* Source material
-*-*-

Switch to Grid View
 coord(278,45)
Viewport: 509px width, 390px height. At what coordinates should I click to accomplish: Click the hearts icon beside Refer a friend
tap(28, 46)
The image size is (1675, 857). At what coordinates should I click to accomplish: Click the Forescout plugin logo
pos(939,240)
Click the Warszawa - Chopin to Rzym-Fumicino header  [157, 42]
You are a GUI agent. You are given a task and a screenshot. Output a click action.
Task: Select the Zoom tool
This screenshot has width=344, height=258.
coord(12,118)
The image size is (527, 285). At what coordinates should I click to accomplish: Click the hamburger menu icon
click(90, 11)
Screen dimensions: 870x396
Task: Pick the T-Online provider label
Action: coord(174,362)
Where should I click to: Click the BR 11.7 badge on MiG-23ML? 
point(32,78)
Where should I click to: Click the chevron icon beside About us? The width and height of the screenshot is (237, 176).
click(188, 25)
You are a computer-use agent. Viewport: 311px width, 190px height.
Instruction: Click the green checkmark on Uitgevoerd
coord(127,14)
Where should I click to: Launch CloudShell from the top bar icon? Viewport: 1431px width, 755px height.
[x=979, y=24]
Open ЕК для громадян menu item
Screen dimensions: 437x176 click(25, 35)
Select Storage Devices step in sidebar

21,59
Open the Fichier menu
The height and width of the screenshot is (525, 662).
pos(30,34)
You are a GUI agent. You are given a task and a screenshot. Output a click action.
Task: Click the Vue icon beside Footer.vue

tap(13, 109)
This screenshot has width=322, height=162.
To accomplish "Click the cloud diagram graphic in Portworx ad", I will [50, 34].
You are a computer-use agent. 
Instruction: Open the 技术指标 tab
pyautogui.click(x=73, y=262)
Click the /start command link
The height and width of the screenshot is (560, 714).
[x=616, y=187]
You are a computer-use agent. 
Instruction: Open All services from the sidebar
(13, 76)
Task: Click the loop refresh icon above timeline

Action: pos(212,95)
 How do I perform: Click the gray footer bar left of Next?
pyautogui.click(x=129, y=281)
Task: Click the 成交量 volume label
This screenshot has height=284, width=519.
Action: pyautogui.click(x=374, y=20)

-*-*-

The records above are to be written out again word for word.

* Expected answer
Switch to Grid View
 coord(278,45)
Viewport: 509px width, 390px height. At what coordinates should I click to accomplish: Click the hearts icon beside Refer a friend
tap(28, 46)
The image size is (1675, 857). At what coordinates should I click to accomplish: Click the Forescout plugin logo
pos(939,240)
Click the Warszawa - Chopin to Rzym-Fumicino header  [157, 42]
You are a GUI agent. You are given a task and a screenshot. Output a click action.
Task: Select the Zoom tool
This screenshot has width=344, height=258.
coord(12,118)
The image size is (527, 285). At what coordinates should I click to accomplish: Click the hamburger menu icon
click(90, 11)
Screen dimensions: 870x396
Task: Pick the T-Online provider label
Action: coord(174,362)
Where should I click to: Click the BR 11.7 badge on MiG-23ML? 
point(32,78)
Where should I click to: Click the chevron icon beside About us? The width and height of the screenshot is (237, 176).
click(188, 25)
You are a computer-use agent. Viewport: 311px width, 190px height.
Instruction: Click the green checkmark on Uitgevoerd
coord(127,14)
Where should I click to: Launch CloudShell from the top bar icon? Viewport: 1431px width, 755px height.
[x=979, y=24]
Open ЕК для громадян menu item
Screen dimensions: 437x176 click(25, 35)
Select Storage Devices step in sidebar

21,59
Open the Fichier menu
The height and width of the screenshot is (525, 662).
pos(30,34)
You are a GUI agent. You are given a task and a screenshot. Output a click action.
Task: Click the Vue icon beside Footer.vue

tap(13, 109)
This screenshot has width=322, height=162.
To accomplish "Click the cloud diagram graphic in Portworx ad", I will [50, 34].
You are a computer-use agent. 
Instruction: Open the 技术指标 tab
pyautogui.click(x=73, y=262)
Click the /start command link
The height and width of the screenshot is (560, 714).
[x=616, y=187]
You are a computer-use agent. 
Instruction: Open All services from the sidebar
(13, 76)
Task: Click the loop refresh icon above timeline

Action: pos(212,95)
 How do I perform: Click the gray footer bar left of Next?
pyautogui.click(x=129, y=281)
Task: Click the 成交量 volume label
This screenshot has height=284, width=519.
Action: pyautogui.click(x=374, y=20)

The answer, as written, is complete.